Uzbekistan confirms plan to sign deal on new railroad from China

by ANKASAM Ekip

Tashkent sees the link as part of a transcontinental route bypassing Russia.

Tashkent has confirmed plans to sign an agreement on the construction of a railroad linking China with Uzbekistan via Kyrgyzstan, which has been on the table for a quarter of a century.

The Uzbek government views the line as part of a grand scheme to improve transport and trade links westward from Central Asia to Turkey and onward to Europe, on a route that bypasses Russia.

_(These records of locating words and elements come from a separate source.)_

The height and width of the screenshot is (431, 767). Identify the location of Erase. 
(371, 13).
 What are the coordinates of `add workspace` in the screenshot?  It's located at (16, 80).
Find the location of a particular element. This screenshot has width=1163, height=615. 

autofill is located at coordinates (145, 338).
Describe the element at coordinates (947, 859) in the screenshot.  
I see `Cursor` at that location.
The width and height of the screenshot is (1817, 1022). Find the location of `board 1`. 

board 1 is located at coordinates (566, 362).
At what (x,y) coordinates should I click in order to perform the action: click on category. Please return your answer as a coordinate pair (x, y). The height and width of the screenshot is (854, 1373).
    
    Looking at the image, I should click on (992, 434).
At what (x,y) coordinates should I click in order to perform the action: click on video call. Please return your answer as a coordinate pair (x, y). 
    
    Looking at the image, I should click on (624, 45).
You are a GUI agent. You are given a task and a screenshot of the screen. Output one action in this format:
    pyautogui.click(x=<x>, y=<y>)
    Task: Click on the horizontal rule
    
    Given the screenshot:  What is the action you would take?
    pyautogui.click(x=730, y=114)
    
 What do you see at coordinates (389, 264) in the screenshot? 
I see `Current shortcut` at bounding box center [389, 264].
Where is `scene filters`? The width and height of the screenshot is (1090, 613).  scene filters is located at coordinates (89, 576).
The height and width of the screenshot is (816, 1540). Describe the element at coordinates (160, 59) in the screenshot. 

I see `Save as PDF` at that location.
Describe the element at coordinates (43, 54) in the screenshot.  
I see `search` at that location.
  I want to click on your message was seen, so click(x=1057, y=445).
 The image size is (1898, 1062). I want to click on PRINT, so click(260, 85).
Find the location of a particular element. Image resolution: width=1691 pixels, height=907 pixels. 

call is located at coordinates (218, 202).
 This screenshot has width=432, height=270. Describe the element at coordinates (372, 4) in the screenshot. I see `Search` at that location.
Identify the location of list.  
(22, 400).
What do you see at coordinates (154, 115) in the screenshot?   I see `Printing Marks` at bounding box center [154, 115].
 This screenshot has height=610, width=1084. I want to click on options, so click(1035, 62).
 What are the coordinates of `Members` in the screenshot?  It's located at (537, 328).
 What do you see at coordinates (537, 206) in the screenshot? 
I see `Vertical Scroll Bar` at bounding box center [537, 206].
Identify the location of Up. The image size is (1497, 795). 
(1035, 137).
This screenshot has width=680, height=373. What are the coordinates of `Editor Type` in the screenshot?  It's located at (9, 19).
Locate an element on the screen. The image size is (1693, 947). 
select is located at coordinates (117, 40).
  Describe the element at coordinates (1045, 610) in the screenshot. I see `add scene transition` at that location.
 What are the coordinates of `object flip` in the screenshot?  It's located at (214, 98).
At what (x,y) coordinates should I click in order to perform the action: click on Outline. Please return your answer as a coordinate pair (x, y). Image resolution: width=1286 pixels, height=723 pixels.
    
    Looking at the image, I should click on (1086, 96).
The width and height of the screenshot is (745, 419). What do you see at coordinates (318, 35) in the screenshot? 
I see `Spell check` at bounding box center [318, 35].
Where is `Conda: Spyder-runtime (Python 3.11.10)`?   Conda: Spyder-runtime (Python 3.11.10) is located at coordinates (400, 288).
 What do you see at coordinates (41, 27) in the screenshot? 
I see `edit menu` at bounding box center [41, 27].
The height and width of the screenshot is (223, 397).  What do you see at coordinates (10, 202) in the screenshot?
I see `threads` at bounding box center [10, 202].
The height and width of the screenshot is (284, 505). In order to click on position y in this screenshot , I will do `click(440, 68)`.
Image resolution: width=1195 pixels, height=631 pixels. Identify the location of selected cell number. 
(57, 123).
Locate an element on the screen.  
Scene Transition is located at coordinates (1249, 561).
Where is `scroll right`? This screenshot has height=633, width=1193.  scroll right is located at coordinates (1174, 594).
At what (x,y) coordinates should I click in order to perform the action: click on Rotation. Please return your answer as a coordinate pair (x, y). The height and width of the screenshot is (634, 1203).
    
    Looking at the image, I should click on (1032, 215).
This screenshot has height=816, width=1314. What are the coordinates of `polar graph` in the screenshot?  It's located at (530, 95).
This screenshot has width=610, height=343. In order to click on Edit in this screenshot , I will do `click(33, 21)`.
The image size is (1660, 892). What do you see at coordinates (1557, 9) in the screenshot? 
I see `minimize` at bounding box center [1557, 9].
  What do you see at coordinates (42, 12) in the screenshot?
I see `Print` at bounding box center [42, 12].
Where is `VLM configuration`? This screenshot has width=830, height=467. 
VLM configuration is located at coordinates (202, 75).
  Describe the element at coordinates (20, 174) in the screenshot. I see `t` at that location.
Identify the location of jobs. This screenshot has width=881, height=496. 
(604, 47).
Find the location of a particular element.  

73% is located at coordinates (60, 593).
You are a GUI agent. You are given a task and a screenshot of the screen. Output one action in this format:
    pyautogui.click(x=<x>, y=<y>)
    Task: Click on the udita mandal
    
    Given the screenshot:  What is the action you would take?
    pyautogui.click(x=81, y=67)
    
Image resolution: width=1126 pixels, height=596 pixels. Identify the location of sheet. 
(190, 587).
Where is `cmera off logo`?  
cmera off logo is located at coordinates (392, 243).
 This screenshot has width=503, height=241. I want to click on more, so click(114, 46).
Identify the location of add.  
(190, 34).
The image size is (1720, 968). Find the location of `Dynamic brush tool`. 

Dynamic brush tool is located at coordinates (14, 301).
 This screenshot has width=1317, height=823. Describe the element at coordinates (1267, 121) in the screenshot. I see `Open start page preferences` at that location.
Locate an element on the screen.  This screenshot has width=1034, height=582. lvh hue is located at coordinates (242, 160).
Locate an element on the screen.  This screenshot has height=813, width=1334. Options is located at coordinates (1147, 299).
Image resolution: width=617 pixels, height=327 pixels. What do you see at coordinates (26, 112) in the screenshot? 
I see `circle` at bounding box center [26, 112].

Acting Foreign Minister Vladimir Norov also threw Tashkent’s weight behind a major infrastructure project in the Caucasus that is strongly backed by Turkey and Azerbaijan.

That is the mooted “Zangezur corridor,” which would pass through Armenia’s Syunik province on defunct, Soviet-built railroad tracks.

“Uzbekistan is interested in the restoration of the Zangezur corridor, which could assure the shortest overland route from Asia to Europe,” Norov said at the first session of a new dialogue format between Uzbekistan, Turkey and Azerbaijan held in Tashkent on August 2.

“We believe that the linking up of the China-Kyrgyzstan-Uzbekistan railroad” with Caucasus infrastructure “will create a united transport network between our countries and expand the geography of trade between China and Europe,” he said.

The Zangezur/Syunik corridor would, if implemented, allow Azerbaijan overland access to its Nakhchivan exclave, a piece of territory surrounded by Armenia, Iran and Turkey.

Azerbaijani President Ilham Aliyev has billed it as a project that “will unite the entire Turkic world” by providing an uninterrupted overland link between Turkey and mainland Azerbaijan. Turkey strongly supports the idea.

Though Yerevan accepted the link in the ceasefire agreement it signed after a 44-day war with Azerbaijan in 2020, Azerbaijan’s insistence on calling it a “corridor” and using the Azerbaijani name Zangezur has aroused suspicions.

Norov said Uzbekistan was also eager to capitalize on the potential of another transport route linking Azerbaijan with Turkey: the Baku-Tbilisi-Kars railroad.

Uzbekistan, Azerbaijan and Turkey should not restrict themselves to acting as mere “transit points” but build “economic corridors by creating along existing transport routes production and logistics and sales points,” he said.

“This will allow the production and supply to external markets of products with high added value.”

Like other Central Asian countries, Uzbekistan is seeking alternative routes westward to those passing through Russia, since international sanctions over Moscow’s invasion of Ukraine has made that route to Europe less viable.

Tashkent sees the China-Kyrgyzstan-Uzbekistan, or CKU, railroad as part of that plan, since it would give Beijing an alternative rail route into Central Asia; existing rail connections enter through Kazakhstan.

The CKU project has been under discussion for a quarter of a century, but Russia’s invasion of Ukraine appears to have given it some impetus.

Norov said the countries were “actively working” on designing a feasibility study, which Chinese Foreign Minister Wang Yi said in June should be completed as soon as possible.

Kyrgyzstan’s government is adamant construction will start this fall, although that would require the feasibility study to be conducted with remarkable speed.

It remains unclear who will foot the bill for the railroad, which one estimate has put at $8 billion.

China may have the deepest pockets, but has emphasized that it does not plan to shoulder the burden alone.